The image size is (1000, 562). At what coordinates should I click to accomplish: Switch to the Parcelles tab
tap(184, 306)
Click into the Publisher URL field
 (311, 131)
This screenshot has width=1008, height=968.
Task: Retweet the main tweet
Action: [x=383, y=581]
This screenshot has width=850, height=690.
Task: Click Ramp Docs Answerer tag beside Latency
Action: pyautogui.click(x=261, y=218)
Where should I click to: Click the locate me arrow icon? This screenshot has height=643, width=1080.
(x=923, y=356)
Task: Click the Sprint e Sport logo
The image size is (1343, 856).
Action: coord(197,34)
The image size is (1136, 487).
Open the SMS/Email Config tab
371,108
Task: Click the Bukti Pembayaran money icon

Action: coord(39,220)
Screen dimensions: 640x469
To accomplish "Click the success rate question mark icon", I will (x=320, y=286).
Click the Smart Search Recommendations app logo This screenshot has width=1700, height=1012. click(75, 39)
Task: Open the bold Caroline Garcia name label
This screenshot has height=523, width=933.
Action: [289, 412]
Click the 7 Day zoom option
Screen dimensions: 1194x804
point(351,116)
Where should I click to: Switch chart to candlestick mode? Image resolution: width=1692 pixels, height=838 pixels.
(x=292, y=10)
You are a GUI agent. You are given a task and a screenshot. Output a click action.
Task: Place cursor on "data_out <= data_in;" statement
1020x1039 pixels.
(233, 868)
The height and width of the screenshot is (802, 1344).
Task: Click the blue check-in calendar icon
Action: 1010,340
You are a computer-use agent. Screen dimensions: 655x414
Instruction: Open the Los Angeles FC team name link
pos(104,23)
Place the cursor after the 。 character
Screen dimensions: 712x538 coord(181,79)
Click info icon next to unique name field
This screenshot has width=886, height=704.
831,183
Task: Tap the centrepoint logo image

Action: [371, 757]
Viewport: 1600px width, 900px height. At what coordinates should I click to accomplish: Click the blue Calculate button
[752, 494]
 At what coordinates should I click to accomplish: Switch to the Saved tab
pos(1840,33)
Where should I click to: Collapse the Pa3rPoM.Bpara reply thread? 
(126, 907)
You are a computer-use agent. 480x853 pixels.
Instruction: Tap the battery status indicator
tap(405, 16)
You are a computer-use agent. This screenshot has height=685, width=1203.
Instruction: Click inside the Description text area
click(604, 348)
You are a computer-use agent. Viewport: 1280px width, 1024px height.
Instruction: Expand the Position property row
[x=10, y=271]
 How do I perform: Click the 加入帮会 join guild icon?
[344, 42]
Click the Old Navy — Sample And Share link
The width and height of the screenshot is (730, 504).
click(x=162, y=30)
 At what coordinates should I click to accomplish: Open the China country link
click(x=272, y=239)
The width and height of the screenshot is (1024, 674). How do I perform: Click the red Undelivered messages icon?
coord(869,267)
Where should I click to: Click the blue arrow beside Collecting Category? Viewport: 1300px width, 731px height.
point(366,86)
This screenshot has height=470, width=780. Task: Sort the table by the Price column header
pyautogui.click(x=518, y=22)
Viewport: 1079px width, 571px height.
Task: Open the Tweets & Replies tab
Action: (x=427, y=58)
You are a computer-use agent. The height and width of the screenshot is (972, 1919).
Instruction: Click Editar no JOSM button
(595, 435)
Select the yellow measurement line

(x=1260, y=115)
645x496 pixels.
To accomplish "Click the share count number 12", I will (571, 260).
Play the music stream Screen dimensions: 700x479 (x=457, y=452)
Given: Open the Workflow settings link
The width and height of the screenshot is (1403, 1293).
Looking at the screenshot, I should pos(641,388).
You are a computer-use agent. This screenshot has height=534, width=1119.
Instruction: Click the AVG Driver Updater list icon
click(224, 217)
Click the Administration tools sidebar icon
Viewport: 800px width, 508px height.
◇ ◇ ◇ ◇ ◇
== About this exercise ==
All of the data must be returned exactly.

== Your response ==
The image size is (1000, 562). At what coordinates should I click to accomplish: Switch to the Parcelles tab
tap(184, 306)
Click into the Publisher URL field
 (311, 131)
This screenshot has width=1008, height=968.
Task: Retweet the main tweet
Action: [x=383, y=581]
This screenshot has width=850, height=690.
Task: Click Ramp Docs Answerer tag beside Latency
Action: pyautogui.click(x=261, y=218)
Where should I click to: Click the locate me arrow icon? This screenshot has height=643, width=1080.
(x=923, y=356)
Task: Click the Sprint e Sport logo
The image size is (1343, 856).
Action: coord(197,34)
The image size is (1136, 487).
Open the SMS/Email Config tab
371,108
Task: Click the Bukti Pembayaran money icon

Action: coord(39,220)
Screen dimensions: 640x469
To accomplish "Click the success rate question mark icon", I will (x=320, y=286).
Click the Smart Search Recommendations app logo This screenshot has width=1700, height=1012. click(75, 39)
Task: Open the bold Caroline Garcia name label
This screenshot has height=523, width=933.
Action: [289, 412]
Click the 7 Day zoom option
Screen dimensions: 1194x804
point(351,116)
Where should I click to: Switch chart to candlestick mode? Image resolution: width=1692 pixels, height=838 pixels.
(x=292, y=10)
You are a GUI agent. You are given a task and a screenshot. Output a click action.
Task: Place cursor on "data_out <= data_in;" statement
1020x1039 pixels.
(233, 868)
The height and width of the screenshot is (802, 1344).
Task: Click the blue check-in calendar icon
Action: 1010,340
You are a computer-use agent. Screen dimensions: 655x414
Instruction: Open the Los Angeles FC team name link
pos(104,23)
Place the cursor after the 。 character
Screen dimensions: 712x538 coord(181,79)
Click info icon next to unique name field
This screenshot has width=886, height=704.
831,183
Task: Tap the centrepoint logo image

Action: [371, 757]
Viewport: 1600px width, 900px height. At what coordinates should I click to accomplish: Click the blue Calculate button
[752, 494]
 At what coordinates should I click to accomplish: Switch to the Saved tab
pos(1840,33)
Where should I click to: Collapse the Pa3rPoM.Bpara reply thread? 
(126, 907)
You are a computer-use agent. 480x853 pixels.
Instruction: Tap the battery status indicator
tap(405, 16)
You are a computer-use agent. This screenshot has height=685, width=1203.
Instruction: Click inside the Description text area
click(604, 348)
You are a computer-use agent. Viewport: 1280px width, 1024px height.
Instruction: Expand the Position property row
[x=10, y=271]
 How do I perform: Click the 加入帮会 join guild icon?
[344, 42]
Click the Old Navy — Sample And Share link
The width and height of the screenshot is (730, 504).
click(x=162, y=30)
 At what coordinates should I click to accomplish: Open the China country link
click(x=272, y=239)
The width and height of the screenshot is (1024, 674). How do I perform: Click the red Undelivered messages icon?
coord(869,267)
Where should I click to: Click the blue arrow beside Collecting Category? Viewport: 1300px width, 731px height.
point(366,86)
This screenshot has height=470, width=780. Task: Sort the table by the Price column header
pyautogui.click(x=518, y=22)
Viewport: 1079px width, 571px height.
Task: Open the Tweets & Replies tab
Action: (x=427, y=58)
You are a computer-use agent. The height and width of the screenshot is (972, 1919).
Instruction: Click Editar no JOSM button
(595, 435)
Select the yellow measurement line

(x=1260, y=115)
645x496 pixels.
To accomplish "Click the share count number 12", I will (571, 260).
Play the music stream Screen dimensions: 700x479 (x=457, y=452)
Given: Open the Workflow settings link
The width and height of the screenshot is (1403, 1293).
Looking at the screenshot, I should pos(641,388).
You are a computer-use agent. This screenshot has height=534, width=1119.
Instruction: Click the AVG Driver Updater list icon
click(224, 217)
Click the Administration tools sidebar icon
Viewport: 800px width, 508px height.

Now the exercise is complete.